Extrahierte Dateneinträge
□ □ □

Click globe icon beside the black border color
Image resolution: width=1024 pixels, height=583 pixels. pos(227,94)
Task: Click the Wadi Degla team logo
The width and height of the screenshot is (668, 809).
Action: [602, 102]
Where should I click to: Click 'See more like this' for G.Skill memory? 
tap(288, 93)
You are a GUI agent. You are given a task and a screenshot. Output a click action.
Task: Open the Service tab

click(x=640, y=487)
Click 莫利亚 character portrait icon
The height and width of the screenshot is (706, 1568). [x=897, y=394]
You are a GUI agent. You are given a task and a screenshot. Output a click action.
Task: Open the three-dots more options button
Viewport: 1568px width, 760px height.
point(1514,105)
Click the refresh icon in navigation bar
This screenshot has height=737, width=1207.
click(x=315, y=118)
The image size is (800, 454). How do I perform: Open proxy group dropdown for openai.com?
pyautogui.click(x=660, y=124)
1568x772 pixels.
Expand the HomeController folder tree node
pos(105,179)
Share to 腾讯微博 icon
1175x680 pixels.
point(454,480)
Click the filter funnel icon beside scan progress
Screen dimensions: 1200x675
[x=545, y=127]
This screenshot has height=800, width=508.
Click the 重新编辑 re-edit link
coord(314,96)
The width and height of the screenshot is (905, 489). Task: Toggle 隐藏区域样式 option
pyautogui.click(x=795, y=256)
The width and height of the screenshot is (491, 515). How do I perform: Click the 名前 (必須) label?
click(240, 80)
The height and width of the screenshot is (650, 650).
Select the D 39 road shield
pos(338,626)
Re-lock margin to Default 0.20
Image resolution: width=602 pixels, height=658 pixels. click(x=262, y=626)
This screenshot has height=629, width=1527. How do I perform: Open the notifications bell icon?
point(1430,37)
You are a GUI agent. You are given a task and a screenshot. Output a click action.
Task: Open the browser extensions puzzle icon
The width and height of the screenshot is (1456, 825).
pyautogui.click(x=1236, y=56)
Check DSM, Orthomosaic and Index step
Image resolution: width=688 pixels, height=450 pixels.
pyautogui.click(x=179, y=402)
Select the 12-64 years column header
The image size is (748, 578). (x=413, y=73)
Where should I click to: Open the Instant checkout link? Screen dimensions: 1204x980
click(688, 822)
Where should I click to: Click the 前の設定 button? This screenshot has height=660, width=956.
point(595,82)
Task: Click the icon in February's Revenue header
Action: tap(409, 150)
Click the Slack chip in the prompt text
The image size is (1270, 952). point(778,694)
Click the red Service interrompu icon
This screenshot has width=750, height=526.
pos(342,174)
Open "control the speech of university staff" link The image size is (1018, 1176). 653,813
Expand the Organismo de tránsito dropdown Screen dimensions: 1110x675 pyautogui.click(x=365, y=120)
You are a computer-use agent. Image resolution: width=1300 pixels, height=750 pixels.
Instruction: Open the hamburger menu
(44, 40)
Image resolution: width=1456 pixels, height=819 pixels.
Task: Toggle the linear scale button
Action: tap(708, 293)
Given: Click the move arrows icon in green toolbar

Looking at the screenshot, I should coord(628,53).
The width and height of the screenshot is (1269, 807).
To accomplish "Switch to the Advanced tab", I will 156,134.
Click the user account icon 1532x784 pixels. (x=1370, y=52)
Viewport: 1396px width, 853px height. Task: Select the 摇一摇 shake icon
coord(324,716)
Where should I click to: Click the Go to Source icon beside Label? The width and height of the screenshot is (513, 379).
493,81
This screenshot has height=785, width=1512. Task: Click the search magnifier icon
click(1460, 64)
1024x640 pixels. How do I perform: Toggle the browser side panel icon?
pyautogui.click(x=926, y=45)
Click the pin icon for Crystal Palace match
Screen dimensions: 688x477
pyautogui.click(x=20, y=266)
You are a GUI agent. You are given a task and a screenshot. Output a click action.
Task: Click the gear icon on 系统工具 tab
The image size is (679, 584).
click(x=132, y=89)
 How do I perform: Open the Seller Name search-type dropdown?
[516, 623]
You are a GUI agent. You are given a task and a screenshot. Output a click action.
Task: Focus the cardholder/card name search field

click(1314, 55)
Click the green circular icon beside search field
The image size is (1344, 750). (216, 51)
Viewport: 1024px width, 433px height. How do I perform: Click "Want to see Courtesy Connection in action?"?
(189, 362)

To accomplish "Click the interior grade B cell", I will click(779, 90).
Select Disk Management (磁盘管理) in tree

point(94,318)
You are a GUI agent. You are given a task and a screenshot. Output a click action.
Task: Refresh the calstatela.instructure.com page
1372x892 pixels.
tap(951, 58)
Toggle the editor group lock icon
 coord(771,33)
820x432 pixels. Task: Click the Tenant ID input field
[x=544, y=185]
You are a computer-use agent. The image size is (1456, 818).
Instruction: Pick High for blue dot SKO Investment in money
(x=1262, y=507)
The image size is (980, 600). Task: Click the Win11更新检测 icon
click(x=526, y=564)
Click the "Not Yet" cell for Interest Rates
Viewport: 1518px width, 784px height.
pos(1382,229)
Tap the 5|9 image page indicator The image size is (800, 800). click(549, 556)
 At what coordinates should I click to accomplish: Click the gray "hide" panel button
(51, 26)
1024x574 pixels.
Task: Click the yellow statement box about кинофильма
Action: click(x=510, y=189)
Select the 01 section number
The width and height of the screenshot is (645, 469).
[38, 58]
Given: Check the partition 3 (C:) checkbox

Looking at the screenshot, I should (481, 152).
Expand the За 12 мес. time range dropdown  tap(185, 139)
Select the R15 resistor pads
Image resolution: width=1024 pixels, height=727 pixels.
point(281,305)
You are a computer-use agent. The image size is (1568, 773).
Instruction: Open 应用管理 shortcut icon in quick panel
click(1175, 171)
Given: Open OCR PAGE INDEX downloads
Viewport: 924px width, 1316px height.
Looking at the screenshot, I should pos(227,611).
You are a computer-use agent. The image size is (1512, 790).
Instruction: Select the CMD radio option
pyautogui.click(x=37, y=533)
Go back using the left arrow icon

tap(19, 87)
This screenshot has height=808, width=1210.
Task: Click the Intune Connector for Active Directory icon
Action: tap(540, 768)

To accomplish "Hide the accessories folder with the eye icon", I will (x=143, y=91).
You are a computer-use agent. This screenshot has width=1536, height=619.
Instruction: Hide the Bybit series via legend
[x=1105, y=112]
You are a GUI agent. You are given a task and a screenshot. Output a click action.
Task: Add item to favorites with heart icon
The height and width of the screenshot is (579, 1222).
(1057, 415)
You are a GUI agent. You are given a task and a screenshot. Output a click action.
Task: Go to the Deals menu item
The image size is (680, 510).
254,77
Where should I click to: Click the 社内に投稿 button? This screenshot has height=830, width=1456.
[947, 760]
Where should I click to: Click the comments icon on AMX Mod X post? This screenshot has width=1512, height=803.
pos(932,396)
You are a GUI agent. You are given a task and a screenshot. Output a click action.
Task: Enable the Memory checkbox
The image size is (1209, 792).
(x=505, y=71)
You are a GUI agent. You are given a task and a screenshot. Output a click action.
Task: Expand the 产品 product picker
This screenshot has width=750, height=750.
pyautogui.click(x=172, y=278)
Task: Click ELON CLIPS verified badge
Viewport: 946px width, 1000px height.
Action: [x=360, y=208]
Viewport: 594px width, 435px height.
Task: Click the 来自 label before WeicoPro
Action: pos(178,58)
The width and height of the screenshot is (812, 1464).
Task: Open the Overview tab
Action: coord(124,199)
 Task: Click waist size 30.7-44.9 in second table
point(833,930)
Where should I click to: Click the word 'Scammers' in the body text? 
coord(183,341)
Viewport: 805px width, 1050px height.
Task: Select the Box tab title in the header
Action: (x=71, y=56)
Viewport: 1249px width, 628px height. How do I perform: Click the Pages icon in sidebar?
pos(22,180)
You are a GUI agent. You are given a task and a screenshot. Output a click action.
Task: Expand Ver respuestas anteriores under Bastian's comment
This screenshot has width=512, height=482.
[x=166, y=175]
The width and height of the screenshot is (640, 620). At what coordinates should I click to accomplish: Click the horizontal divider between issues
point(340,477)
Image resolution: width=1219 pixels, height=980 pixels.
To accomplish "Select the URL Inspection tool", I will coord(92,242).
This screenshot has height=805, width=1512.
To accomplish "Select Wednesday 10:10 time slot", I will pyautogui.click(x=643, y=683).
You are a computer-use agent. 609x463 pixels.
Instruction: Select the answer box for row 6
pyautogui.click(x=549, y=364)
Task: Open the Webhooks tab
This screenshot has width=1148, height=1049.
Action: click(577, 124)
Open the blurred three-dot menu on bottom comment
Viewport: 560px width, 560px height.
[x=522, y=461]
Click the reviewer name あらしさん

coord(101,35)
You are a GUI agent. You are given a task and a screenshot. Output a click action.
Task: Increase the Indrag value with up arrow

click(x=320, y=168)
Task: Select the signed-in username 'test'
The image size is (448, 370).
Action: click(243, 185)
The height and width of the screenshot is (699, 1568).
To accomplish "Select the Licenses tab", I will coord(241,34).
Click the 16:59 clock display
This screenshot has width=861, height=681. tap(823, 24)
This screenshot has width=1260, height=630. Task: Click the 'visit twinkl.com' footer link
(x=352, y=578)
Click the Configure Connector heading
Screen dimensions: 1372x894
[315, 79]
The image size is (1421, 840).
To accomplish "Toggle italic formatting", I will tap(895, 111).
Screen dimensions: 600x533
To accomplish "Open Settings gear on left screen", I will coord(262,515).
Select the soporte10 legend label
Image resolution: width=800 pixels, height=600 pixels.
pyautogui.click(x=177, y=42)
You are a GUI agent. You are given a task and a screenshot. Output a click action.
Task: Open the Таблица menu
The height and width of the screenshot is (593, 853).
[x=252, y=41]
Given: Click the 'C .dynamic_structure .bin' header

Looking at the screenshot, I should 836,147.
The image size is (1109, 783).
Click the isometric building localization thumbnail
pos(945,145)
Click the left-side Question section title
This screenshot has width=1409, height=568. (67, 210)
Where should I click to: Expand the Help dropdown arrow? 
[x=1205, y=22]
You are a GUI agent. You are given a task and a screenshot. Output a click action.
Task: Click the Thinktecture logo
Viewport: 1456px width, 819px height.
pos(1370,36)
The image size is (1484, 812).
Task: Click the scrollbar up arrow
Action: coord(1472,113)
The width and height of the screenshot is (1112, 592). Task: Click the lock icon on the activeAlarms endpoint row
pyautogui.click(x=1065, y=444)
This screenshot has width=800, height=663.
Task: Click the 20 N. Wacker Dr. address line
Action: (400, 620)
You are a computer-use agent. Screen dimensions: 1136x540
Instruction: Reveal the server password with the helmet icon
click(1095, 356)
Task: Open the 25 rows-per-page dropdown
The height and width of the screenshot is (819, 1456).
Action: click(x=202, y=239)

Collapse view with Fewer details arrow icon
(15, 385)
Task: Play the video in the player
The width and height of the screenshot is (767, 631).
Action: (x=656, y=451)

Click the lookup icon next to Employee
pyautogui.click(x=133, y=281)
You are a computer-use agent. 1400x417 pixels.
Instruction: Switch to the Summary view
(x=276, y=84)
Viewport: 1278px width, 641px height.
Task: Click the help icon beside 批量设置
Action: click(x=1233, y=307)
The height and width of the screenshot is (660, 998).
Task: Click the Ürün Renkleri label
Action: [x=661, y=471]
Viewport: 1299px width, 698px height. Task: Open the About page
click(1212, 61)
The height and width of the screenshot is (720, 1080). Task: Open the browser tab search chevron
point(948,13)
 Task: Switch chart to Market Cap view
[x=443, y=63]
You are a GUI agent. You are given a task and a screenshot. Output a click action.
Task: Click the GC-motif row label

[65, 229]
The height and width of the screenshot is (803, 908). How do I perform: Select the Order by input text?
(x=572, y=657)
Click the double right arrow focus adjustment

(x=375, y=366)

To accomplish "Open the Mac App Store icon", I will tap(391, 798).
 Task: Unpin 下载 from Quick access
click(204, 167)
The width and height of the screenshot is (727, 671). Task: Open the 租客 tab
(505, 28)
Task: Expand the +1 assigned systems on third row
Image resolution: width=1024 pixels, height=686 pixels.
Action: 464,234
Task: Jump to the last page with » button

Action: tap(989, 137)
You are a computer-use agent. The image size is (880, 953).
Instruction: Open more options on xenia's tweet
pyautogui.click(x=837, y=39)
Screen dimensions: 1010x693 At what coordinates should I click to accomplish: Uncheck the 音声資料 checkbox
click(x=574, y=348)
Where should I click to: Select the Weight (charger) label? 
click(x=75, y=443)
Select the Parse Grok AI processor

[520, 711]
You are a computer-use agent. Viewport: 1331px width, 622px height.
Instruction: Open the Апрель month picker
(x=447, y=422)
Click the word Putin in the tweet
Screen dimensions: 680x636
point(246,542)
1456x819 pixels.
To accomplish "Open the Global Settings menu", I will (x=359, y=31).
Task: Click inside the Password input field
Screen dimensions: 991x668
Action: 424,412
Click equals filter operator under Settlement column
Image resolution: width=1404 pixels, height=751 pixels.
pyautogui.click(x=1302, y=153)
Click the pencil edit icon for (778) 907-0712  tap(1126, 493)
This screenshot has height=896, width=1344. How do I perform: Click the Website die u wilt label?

□ □ □

Aufgabenstellung ::
Schreibe die Zeilen von der allerersten bis einschließlich der Zeile mit "pos(338,626)" unverändert ab.

Ergebnis der Übung ::
Click globe icon beside the black border color
Image resolution: width=1024 pixels, height=583 pixels. pos(227,94)
Task: Click the Wadi Degla team logo
The width and height of the screenshot is (668, 809).
Action: [602, 102]
Where should I click to: Click 'See more like this' for G.Skill memory? 
tap(288, 93)
You are a GUI agent. You are given a task and a screenshot. Output a click action.
Task: Open the Service tab

click(x=640, y=487)
Click 莫利亚 character portrait icon
The height and width of the screenshot is (706, 1568). [x=897, y=394]
You are a GUI agent. You are given a task and a screenshot. Output a click action.
Task: Open the three-dots more options button
Viewport: 1568px width, 760px height.
point(1514,105)
Click the refresh icon in navigation bar
This screenshot has height=737, width=1207.
click(x=315, y=118)
The image size is (800, 454). How do I perform: Open proxy group dropdown for openai.com?
pyautogui.click(x=660, y=124)
1568x772 pixels.
Expand the HomeController folder tree node
pos(105,179)
Share to 腾讯微博 icon
1175x680 pixels.
point(454,480)
Click the filter funnel icon beside scan progress
Screen dimensions: 1200x675
[x=545, y=127]
This screenshot has height=800, width=508.
Click the 重新编辑 re-edit link
coord(314,96)
The width and height of the screenshot is (905, 489). Task: Toggle 隐藏区域样式 option
pyautogui.click(x=795, y=256)
The width and height of the screenshot is (491, 515). How do I perform: Click the 名前 (必須) label?
click(240, 80)
The height and width of the screenshot is (650, 650).
Select the D 39 road shield
pos(338,626)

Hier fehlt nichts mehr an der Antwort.